Il souffle sur les yeux du petit.

« Le soleil.

« Bélier, viens ici. Souffle sur ce petit homme pour qu’il soit , comme toi, un qui mène, un qui va devant, non pas un qui suit.

« Et maintenant, à moi.

« Enfant, dit le berger, j’ai été pendant toute ma vie le chef des bêtes. Toi, mon petit, par la gracieuseté de ton père, je viens te chercher au bord du troupeau, au moment où tu vas rentrer dans le grand troupeau des hommes, pour te faire les souhaits.

« Et d’abord, je te dis : voila la nuit, voilà les arbres, voilà les bêtes ; tout à l’heure tu verras le jour. Tu connais tout.

« Et moi, j’ajoute :

« Si Dieu m’écoute, il te sera donné d’aimer lentement, lentement dans tous tes amours, comme un qui tient les bras de la charrue et qui va un peu plus profond chaque jour.

« Tu ne pleureras jamais la larme d’eau par les yeux, mais, comme la vigne, par l’endroit que le sort aura taillé et ça te fera de la vie sous les pieds, de la mousse sur la poitrine et de la santé tout autour.

« Tu feras ton chemin de la largeur de tes épaules.

« Il te sera donné la grande facilité de porter souvent le sac des autres, d’être au bord des routes comme une fontaine.

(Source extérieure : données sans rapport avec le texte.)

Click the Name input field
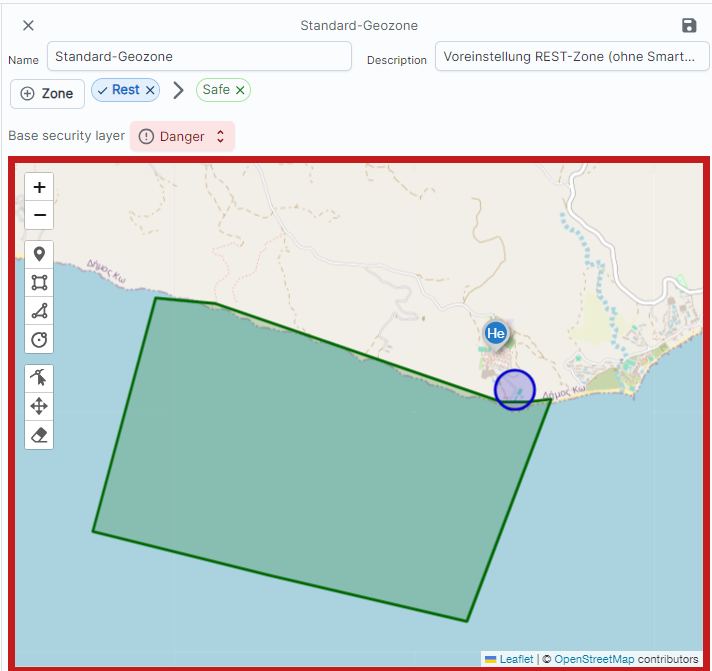Viewport: 712px width, 671px height. [x=199, y=57]
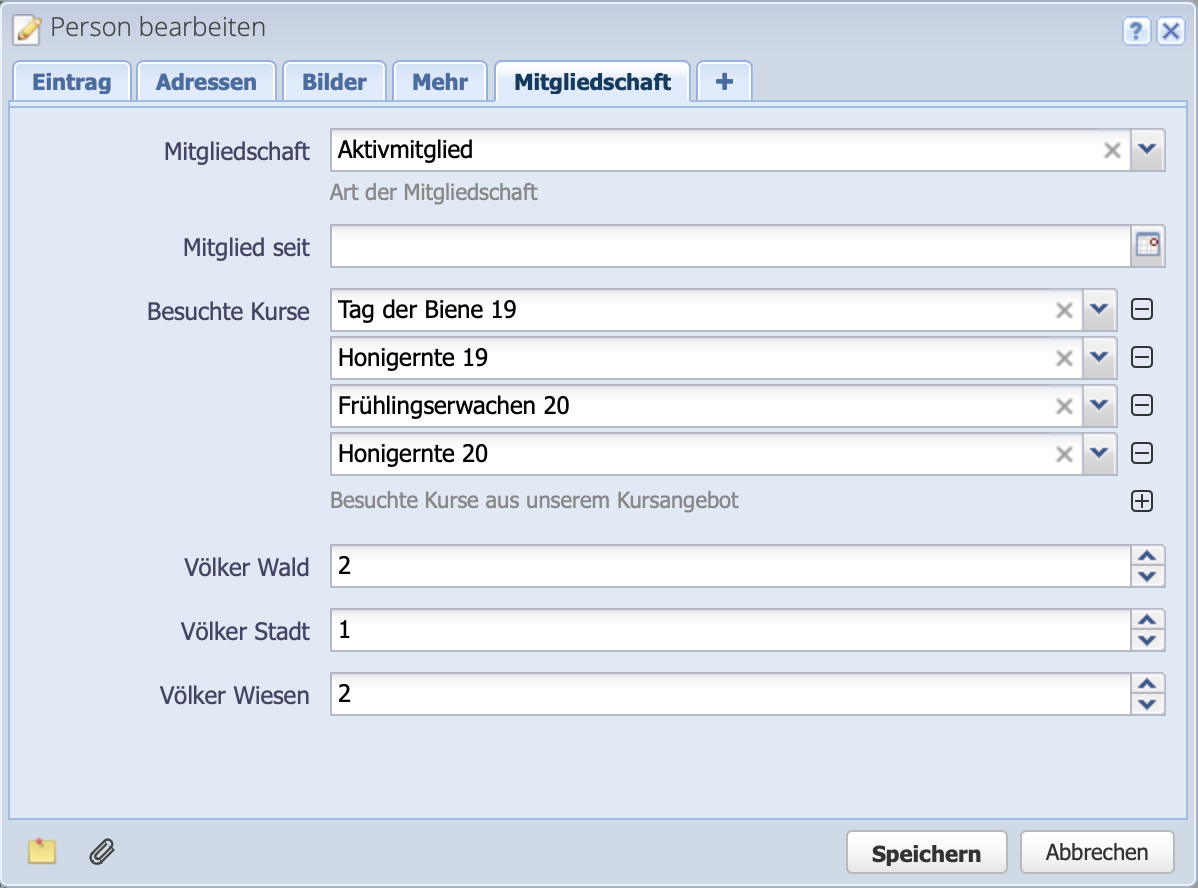Click the sticky note icon bottom left
The width and height of the screenshot is (1198, 888).
pos(41,852)
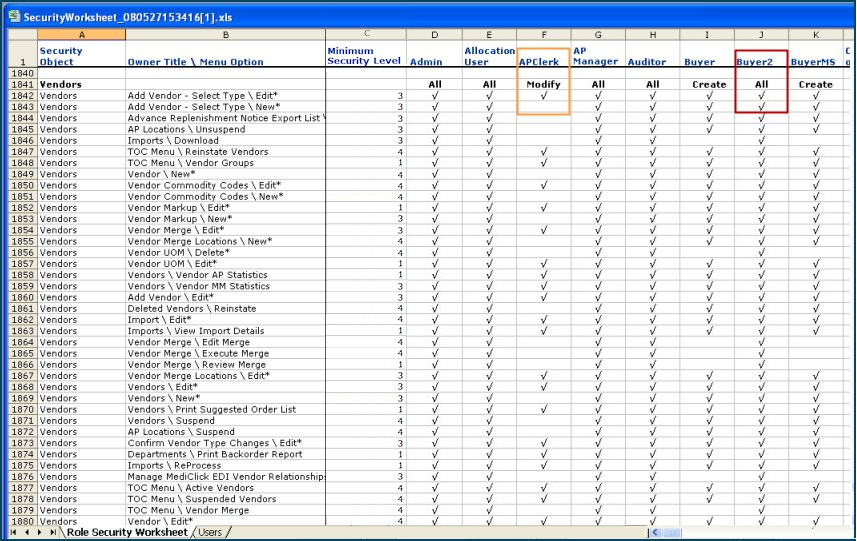Select the 'Modify' cell under APClerk
This screenshot has height=541, width=857.
[x=543, y=85]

« Et tu aimeras les étoiles !

– Brave, dit sourdement le grand-père.

– Il va prendre froid.

– Laisse, femme, laisse. Il faut que nous ne lui fassions voir tout de suite ce que c’est, l’espérance ! »

Le berger hausse l’enfant à bout de bras, au-dessus de sa tête. Le bélier ronronne vers l’horizon d’entre ses grandes cornes épanouies. Et, comme sous ce ronflement d’amour, la nuit là-bas s’éclaire :

« Saint-Jean ! Saint-Jean ! crie Julia, regardez ! »

L’étoile des bergers monte dans la nuit.